PAGE EXCERPT -
────────────────────────────────────────

Research Shows Benefits of Diabetes Drug in Heart Disease

June 25, 2014
HCPLive staff

A drug which has already been approved for patients with diabetes could have more benefits for people at risk of having heart disease, according a recent study.

A drug which has already been approved for patients with diabetes could have more benefits for people at risk of having heart disease, according a recent study.

The use of liraglutide along with diet and exercise appears to have shown a reduction in weight which also helped with minimizing some cardiovascular issues according to the study which was presented at the 2014 Joint Meeting of the International Society of Endocrinology and the Endocrine Society in Chicago.

Carl LeRoux, MD, PhD, of the Diabetes Complications Research Centre at the University College Dublin said the results of the study came from looking at a group of more than 3700 overweight and obese nondiabetic adults. “If these improvements continue over time, they may result in a lower risk of heart disease,” he noted.

Currently Liraglutide is being tested in 3mg doses for long-term weight loss according to LeRoux. The drug is currently known as Victoza and is available in 1.2 and 1.8mg doses for adults with Type 2 diabetes. It is not currently approved for weight loss though the study was sponsored by the drug company Novo Nordisk.

────────────────────────────────────────

DATA -
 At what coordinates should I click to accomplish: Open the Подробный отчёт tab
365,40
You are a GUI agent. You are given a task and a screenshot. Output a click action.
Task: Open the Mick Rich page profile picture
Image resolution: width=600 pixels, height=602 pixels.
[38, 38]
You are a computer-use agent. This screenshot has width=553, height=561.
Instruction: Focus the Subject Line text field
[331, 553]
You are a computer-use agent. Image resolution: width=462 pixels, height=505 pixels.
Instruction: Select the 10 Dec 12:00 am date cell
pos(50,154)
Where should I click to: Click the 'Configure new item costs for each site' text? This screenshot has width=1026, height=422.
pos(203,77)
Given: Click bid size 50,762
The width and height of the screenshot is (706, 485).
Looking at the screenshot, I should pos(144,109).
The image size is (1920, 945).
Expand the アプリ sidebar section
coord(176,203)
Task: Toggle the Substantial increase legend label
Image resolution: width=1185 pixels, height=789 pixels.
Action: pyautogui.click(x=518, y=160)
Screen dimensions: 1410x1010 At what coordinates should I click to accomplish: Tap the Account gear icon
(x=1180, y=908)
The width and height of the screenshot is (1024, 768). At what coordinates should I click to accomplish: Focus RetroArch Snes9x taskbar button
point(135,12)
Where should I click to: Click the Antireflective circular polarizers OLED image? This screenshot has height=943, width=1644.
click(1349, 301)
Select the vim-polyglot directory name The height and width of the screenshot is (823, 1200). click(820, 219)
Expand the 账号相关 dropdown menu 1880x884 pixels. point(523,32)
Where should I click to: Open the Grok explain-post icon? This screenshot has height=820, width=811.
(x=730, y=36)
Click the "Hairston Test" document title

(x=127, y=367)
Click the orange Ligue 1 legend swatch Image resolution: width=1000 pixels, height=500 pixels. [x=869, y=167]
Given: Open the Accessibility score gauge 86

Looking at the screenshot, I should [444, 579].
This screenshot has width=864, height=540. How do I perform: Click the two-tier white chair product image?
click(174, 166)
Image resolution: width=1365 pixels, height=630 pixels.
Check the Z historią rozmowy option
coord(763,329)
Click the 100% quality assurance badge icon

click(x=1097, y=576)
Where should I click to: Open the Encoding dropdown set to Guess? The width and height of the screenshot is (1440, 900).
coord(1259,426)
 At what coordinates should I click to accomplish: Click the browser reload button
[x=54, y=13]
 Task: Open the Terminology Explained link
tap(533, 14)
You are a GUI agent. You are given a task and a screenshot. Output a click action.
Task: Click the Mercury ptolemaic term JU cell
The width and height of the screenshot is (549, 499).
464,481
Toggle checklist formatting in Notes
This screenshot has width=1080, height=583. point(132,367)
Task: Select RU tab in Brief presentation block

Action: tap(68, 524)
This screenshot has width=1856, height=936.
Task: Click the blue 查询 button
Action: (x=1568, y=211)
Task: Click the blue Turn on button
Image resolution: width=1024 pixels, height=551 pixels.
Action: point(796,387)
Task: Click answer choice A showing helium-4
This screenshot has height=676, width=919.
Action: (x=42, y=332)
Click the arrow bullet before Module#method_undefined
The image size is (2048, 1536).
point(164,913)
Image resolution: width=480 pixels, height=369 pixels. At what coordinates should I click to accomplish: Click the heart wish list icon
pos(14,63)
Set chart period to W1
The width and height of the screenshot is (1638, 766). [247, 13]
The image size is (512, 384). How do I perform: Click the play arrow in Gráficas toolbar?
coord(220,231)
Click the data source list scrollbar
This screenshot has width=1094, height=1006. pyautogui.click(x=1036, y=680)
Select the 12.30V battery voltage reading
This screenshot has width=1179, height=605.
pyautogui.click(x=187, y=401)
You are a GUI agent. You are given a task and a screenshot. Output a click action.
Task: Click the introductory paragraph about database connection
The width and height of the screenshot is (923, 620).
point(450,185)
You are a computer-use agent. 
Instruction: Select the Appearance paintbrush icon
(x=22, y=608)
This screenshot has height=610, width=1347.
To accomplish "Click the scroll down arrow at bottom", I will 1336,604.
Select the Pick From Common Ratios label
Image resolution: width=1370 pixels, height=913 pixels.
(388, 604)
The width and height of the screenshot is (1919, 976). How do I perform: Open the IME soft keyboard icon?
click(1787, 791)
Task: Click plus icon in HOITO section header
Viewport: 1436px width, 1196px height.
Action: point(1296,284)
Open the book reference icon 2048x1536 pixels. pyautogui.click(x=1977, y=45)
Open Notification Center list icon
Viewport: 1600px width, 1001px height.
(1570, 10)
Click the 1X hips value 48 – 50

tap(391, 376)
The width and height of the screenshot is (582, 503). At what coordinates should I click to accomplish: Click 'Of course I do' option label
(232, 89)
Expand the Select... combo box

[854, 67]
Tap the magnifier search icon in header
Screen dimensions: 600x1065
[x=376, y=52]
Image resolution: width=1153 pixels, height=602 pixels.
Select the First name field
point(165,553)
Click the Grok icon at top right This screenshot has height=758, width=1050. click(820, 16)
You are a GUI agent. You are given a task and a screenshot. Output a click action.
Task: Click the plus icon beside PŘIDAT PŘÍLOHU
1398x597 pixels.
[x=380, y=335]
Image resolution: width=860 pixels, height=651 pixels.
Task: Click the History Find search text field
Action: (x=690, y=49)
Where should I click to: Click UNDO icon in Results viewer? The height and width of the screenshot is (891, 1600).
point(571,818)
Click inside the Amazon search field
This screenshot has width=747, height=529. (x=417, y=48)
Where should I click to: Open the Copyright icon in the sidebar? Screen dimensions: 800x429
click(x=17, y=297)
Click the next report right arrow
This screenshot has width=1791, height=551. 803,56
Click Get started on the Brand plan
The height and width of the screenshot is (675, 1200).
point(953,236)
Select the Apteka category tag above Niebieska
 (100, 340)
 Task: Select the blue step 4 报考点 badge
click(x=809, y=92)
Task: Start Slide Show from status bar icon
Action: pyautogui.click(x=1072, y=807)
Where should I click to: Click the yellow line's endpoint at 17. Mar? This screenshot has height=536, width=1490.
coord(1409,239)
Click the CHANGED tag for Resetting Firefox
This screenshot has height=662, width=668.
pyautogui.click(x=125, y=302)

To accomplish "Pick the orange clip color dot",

────────────────────────────────────────

CHECK YOUR UNDERSTANDING -
1. According to the article on the diabetes drug and heart disease, what group of people did the study look at?
2. Add a few sentences to the end of the article on the diabetes drug and heart disease.

ANSWERS TO EACH TASK -
1. More than 3700 overweight and obese nondiabetic adults.

2.
Study subjects all had at least one risk factor for diabetes and heart disease including prediabetes or high blood pressure. They were all asked to exercise and consume 500 fewer calories on a daily basis. A total of 2487 members of the study were given the 3 mg injections while the other 1244 participants were given injections of a placebo over the course of 56 weeks.

Results of the study showed that those injected with the drug lost 5.4% more of their body weight for a total of nearly 8% while also losing more than 1.7 more inches from their waistline than those who received the placebo injections.

Other benefits from the study according to the announced results were an improvement in blood pressure, fasting lipids, LDL and HDL as well as triglycerides and total cholesterol. As a result patients who received the injections also saw a decrease in the usage of blood pressure and lipid-lowering drugs. “Current obesity treatments are limited,” Le Roux said. “There is a need for new treatment options for people who struggle with obesity and obesity-related diseases that can help in reducing their weight.”